**TEXT EXCERPT**
— BEGIN —
Ximena Caminos, Faena’s wife and artistic director for his developments, commanded the lobby’s pink marble amphitheater in a Roland Mouret gold cape and matching platform boots, custom-made in France. Like a magpie, Love flocked over to chat with Caminos. The rocker had been at rehearsal for “Kansas City Choir Boy,” Todd Almond’s musical theater work at the Arsht Center.
“It’s the perfect situation. I can sleep all day, do my musical and go out all night — if I want to,” said Love, who’s known for epic shopping sprees at the Webster. “My whole per diem is going there.”
Ratner and his fiancée Elizabeth Whitson, a model-actress turned jewelry designer (according to Love, her pieces have a hint of Halston), were also in his hometown to fête his Hilhaven Lodge auction with Paddle8 to benefit the Simon Wiesenthal Center and the Museum of Tolerance. Its 100 pieces of Hollywood memorabilia represent a smidgen of his collection, which he estimates at 20,000 works.
“I’m a high-end hoarder,” said Ratner, who’s hosting a luncheon at Soho Beach House on Wednesday.
Shigematsu and choreographer Pam Tanowitz’s commissioned work, “Once With Me, Once Without Me,” inaugurated the all-white domed theater-in-the-round upstairs. Miami City Ballet students danced in Sybilla Sorondo Myelzwinska’s costumes to Dan Siegler’s music. The stage’s cutouts for seating gave new meaning to the art of performance as the audience watched each other as much as the dancers.
It’s just the beginning for the convertible space, where Madonna and Chris Rock will perform Friday for 1,000 people.
“We simulated 20 types of events,” said Shigematsu, who noted he is eager for fashion shows. “I’d love to see an emerging designer, especially a Latin American, because this place is about the new.”
— END —
[Entries for finding words and elements]
— BEGIN —
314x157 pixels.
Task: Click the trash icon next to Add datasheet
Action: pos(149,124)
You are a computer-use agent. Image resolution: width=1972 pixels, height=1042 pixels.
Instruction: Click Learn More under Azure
— END —
**EXERCISES**
a) Could you transcribe the Faena excerpt from "Ratner and his" down to "House on Wednesday."?
b) Does the Faena excerpt support each statement below? Answer yes or no for each and quote the deciding words.
(i) Madonna and Chris Rock will perform Friday for 1,000 people.
(ii) Ratner's auction offers 200 pieces of Hollywood memorabilia.
(iii) Caminos's platform boots were custom-made in Italy.
The listing is separate from the Faena excerpt.

**RESULTS BY TASK**
a)
Ratner and his fiancée Elizabeth Whitson, a model-actress turned jewelry designer (according to Love, her pieces have a hint of Halston), were also in his hometown to fête his Hilhaven Lodge auction with Paddle8 to benefit the Simon Wiesenthal Center and the Museum of Tolerance. Its 100 pieces of Hollywood memorabilia represent a smidgen of his collection, which he estimates at 20,000 works.
“I’m a high-end hoarder,” said Ratner, who’s hosting a luncheon at Soho Beach House on Wednesday.

b)
(i) Yes: "where Madonna and Chris Rock will perform Friday for 1,000 people"
(ii) No: "Its 100 pieces of Hollywood memorabilia"
(iii) No: "custom-made in France"